Task item
Every line below needs to be reproduced exactly.

Content starts

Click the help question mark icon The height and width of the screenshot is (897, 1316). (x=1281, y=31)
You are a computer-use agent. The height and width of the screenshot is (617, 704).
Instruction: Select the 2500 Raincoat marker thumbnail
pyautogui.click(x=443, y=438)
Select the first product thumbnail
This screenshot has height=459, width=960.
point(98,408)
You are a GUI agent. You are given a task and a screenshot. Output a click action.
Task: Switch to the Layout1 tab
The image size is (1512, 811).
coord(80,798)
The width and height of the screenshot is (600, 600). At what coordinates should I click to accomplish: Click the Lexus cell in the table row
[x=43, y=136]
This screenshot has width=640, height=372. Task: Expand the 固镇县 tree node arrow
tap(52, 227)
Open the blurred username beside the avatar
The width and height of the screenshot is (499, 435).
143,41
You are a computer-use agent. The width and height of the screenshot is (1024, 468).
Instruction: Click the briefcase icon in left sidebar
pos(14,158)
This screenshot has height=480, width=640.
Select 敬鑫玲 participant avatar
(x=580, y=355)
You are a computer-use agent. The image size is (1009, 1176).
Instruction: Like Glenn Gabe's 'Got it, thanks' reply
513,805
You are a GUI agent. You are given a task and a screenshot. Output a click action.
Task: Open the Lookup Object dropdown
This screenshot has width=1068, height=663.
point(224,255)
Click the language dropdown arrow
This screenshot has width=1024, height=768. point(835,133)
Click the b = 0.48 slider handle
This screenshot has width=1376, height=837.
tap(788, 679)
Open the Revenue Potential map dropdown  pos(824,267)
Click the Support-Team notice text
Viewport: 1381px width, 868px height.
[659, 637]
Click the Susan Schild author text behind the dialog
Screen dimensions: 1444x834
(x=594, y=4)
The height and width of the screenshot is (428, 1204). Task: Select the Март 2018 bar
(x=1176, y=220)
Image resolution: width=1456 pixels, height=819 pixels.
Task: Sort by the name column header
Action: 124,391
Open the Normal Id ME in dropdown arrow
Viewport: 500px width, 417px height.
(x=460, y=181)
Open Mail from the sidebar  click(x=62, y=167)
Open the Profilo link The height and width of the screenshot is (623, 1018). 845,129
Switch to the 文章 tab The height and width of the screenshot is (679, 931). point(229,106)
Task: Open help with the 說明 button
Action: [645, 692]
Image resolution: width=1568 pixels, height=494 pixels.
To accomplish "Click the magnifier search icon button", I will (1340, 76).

Content ends

Final answer
Click the help question mark icon The height and width of the screenshot is (897, 1316). (x=1281, y=31)
You are a computer-use agent. The height and width of the screenshot is (617, 704).
Instruction: Select the 2500 Raincoat marker thumbnail
pyautogui.click(x=443, y=438)
Select the first product thumbnail
This screenshot has height=459, width=960.
point(98,408)
You are a GUI agent. You are given a task and a screenshot. Output a click action.
Task: Switch to the Layout1 tab
The image size is (1512, 811).
coord(80,798)
The width and height of the screenshot is (600, 600). At what coordinates should I click to accomplish: Click the Lexus cell in the table row
[x=43, y=136]
This screenshot has width=640, height=372. Task: Expand the 固镇县 tree node arrow
tap(52, 227)
Open the blurred username beside the avatar
The width and height of the screenshot is (499, 435).
143,41
You are a computer-use agent. The width and height of the screenshot is (1024, 468).
Instruction: Click the briefcase icon in left sidebar
pos(14,158)
This screenshot has height=480, width=640.
Select 敬鑫玲 participant avatar
(x=580, y=355)
You are a computer-use agent. The image size is (1009, 1176).
Instruction: Like Glenn Gabe's 'Got it, thanks' reply
513,805
You are a GUI agent. You are given a task and a screenshot. Output a click action.
Task: Open the Lookup Object dropdown
This screenshot has width=1068, height=663.
point(224,255)
Click the language dropdown arrow
This screenshot has width=1024, height=768. point(835,133)
Click the b = 0.48 slider handle
This screenshot has width=1376, height=837.
tap(788, 679)
Open the Revenue Potential map dropdown  pos(824,267)
Click the Support-Team notice text
Viewport: 1381px width, 868px height.
[659, 637]
Click the Susan Schild author text behind the dialog
Screen dimensions: 1444x834
(x=594, y=4)
The height and width of the screenshot is (428, 1204). Task: Select the Март 2018 bar
(x=1176, y=220)
Image resolution: width=1456 pixels, height=819 pixels.
Task: Sort by the name column header
Action: 124,391
Open the Normal Id ME in dropdown arrow
Viewport: 500px width, 417px height.
(x=460, y=181)
Open Mail from the sidebar  click(x=62, y=167)
Open the Profilo link The height and width of the screenshot is (623, 1018). 845,129
Switch to the 文章 tab The height and width of the screenshot is (679, 931). point(229,106)
Task: Open help with the 說明 button
Action: [645, 692]
Image resolution: width=1568 pixels, height=494 pixels.
To accomplish "Click the magnifier search icon button", I will (1340, 76).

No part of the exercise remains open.